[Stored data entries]
+ + + + + + +
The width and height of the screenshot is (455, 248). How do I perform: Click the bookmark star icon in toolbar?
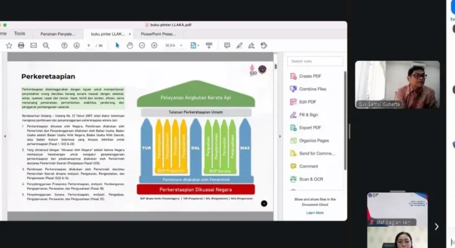pos(9,45)
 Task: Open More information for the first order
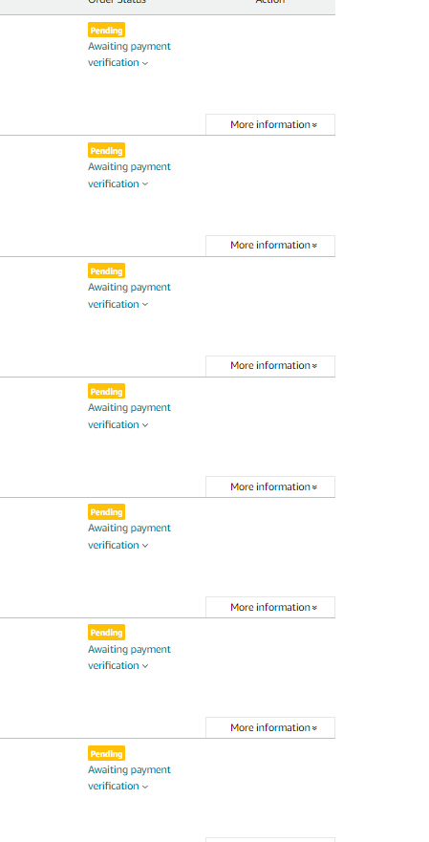pos(270,124)
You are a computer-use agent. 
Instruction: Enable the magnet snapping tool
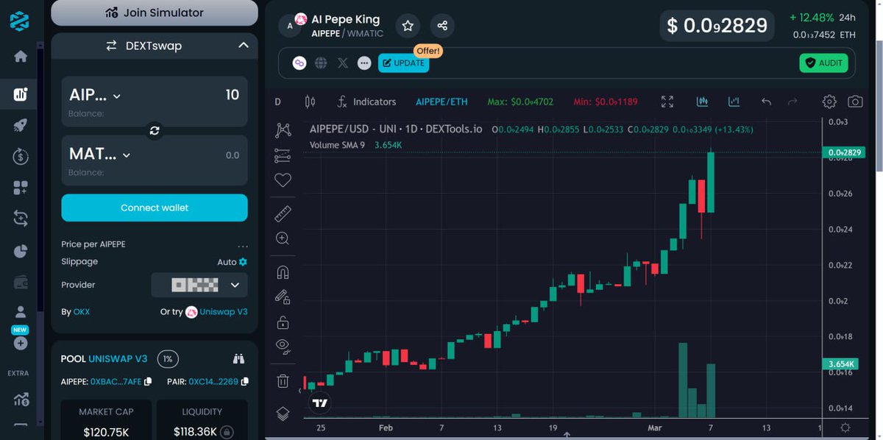283,272
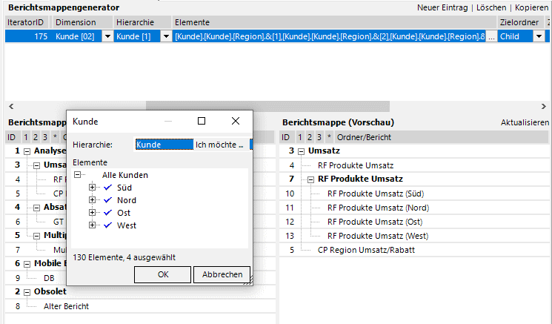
+ + + + + + +
• _What you should do_
Working from the line containing "Task: Open More" to the last line of the data, retype every line exactly, both ends included, and leave out all pictures.

• _Output of the task_
 Task: Open More information for the first order
pos(270,124)
You are a computer-use agent. 
Instruction: Enable the magnet snapping tool
283,272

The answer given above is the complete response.